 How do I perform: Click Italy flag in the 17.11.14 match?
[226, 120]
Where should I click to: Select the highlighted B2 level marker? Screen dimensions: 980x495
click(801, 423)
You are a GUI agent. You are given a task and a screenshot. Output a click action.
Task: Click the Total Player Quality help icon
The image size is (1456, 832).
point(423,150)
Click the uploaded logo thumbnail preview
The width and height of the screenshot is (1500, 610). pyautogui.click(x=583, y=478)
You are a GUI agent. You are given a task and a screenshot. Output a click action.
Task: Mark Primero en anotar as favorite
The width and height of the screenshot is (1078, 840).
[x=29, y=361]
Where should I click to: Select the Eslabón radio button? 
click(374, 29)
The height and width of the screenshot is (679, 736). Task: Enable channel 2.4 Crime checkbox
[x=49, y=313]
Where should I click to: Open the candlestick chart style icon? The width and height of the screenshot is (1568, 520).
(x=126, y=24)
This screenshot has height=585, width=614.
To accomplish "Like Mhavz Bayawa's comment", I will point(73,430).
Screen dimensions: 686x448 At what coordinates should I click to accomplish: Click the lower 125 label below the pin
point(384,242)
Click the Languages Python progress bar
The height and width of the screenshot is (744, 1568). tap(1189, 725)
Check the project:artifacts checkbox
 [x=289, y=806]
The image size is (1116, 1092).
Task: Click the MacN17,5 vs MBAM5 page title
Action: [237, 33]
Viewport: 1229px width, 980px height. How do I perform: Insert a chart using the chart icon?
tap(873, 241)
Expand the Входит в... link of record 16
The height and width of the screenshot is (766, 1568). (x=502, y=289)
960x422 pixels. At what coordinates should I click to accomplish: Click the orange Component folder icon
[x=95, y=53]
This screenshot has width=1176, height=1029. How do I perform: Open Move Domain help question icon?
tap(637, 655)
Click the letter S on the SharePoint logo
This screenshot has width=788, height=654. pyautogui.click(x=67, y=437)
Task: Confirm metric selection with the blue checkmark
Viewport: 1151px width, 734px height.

--------------------------------

» Work to be completed:
Would you write out all of the data exactly as given?

» Task solution:
 How do I perform: Click Italy flag in the 17.11.14 match?
[226, 120]
Where should I click to: Select the highlighted B2 level marker? Screen dimensions: 980x495
click(801, 423)
You are a GUI agent. You are given a task and a screenshot. Output a click action.
Task: Click the Total Player Quality help icon
The image size is (1456, 832).
point(423,150)
Click the uploaded logo thumbnail preview
The width and height of the screenshot is (1500, 610). pyautogui.click(x=583, y=478)
You are a GUI agent. You are given a task and a screenshot. Output a click action.
Task: Mark Primero en anotar as favorite
The width and height of the screenshot is (1078, 840).
[x=29, y=361]
Where should I click to: Select the Eslabón radio button? 
click(374, 29)
The height and width of the screenshot is (679, 736). Task: Enable channel 2.4 Crime checkbox
[x=49, y=313]
Where should I click to: Open the candlestick chart style icon? The width and height of the screenshot is (1568, 520).
(x=126, y=24)
This screenshot has height=585, width=614.
To accomplish "Like Mhavz Bayawa's comment", I will point(73,430).
Screen dimensions: 686x448 At what coordinates should I click to accomplish: Click the lower 125 label below the pin
point(384,242)
Click the Languages Python progress bar
The height and width of the screenshot is (744, 1568). tap(1189, 725)
Check the project:artifacts checkbox
 [x=289, y=806]
The image size is (1116, 1092).
Task: Click the MacN17,5 vs MBAM5 page title
Action: [237, 33]
Viewport: 1229px width, 980px height. How do I perform: Insert a chart using the chart icon?
tap(873, 241)
Expand the Входит в... link of record 16
The height and width of the screenshot is (766, 1568). (x=502, y=289)
960x422 pixels. At what coordinates should I click to accomplish: Click the orange Component folder icon
[x=95, y=53]
This screenshot has width=1176, height=1029. How do I perform: Open Move Domain help question icon?
tap(637, 655)
Click the letter S on the SharePoint logo
This screenshot has width=788, height=654. pyautogui.click(x=67, y=437)
Task: Confirm metric selection with the blue checkmark
Viewport: 1151px width, 734px height.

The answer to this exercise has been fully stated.